This article was originally published here.
Seven southern European Union member states have released a declaration calling for help in the promotion of Distributed Ledger Technology’s (DLT) use in the region, the Financial Times (FT) reports Dec. 4.
The declaration was reportedly initiated by Malta and signed by six other member states, France, Italy, Cyprus, Portugal, Spain and Greece, during a meeting of EU transport ministers in Brussels on Tuesday.
The participating governments explained that DLT –– one type of which is blockchain –– could be a “game changer” for southern EU economies.
Namely, the document cites “education, transport, mobility, shipping, Land Registry, customs, company registry, and healthcare” as services which can be “transformed” by this technology.
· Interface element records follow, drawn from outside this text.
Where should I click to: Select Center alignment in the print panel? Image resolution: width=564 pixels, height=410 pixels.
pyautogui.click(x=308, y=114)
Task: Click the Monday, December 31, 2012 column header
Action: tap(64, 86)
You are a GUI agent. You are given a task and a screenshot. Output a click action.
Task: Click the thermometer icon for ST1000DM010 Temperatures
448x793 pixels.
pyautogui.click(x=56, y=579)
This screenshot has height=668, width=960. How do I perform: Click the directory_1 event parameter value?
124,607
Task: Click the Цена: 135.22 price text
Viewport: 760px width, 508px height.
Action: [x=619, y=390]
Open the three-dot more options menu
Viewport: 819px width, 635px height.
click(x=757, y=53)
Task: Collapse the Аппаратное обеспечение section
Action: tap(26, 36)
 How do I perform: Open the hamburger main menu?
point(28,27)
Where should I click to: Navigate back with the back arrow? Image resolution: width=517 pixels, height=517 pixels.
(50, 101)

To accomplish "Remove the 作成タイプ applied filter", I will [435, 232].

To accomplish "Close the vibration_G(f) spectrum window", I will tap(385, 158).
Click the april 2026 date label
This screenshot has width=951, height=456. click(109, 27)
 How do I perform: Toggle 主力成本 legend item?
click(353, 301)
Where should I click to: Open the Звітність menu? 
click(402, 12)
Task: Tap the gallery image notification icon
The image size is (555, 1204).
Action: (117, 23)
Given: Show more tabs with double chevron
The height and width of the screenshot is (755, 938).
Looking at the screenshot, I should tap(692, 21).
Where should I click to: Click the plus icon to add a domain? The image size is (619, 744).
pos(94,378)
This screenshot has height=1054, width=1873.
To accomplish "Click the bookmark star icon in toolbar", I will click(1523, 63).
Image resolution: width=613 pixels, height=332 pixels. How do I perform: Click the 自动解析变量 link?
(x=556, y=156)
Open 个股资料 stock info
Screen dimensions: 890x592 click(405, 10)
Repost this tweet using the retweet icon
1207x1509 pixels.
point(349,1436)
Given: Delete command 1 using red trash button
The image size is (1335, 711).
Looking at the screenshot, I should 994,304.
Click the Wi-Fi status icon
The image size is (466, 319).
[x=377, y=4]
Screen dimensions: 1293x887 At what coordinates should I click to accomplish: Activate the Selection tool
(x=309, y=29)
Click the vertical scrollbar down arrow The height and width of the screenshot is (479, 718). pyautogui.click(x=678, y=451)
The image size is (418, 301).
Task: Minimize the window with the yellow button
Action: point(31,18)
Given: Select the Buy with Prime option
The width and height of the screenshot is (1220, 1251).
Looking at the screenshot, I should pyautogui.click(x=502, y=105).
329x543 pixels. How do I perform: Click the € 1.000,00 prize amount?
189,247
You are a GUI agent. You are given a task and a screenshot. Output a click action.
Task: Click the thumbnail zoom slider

The group also cites blockchain tech’s use for protecting citizens’ privacy and making bureaucratic procedures more efficient.
The report further notes that this technology has potential beyond digital government services:
“This can result not only in the enhancement of e-government services but also increased transparency and reduced administrative burdens, better customs collection and better access to public information.”
In mid-November, a member of the Executive Board of the European Central Bank, Benoit Coeure, declared that he considers Bitcoin the “evil spawn of the  financial crisis.”
Also in November, banking groups BBVA and Banco Santander joined the EU International Association for Trusted Blockchain Applications (IATBA), Cointelegraph reported. The association itself is set to be launched Q1 2019 and aims to develop blockchain infrastructure and standards.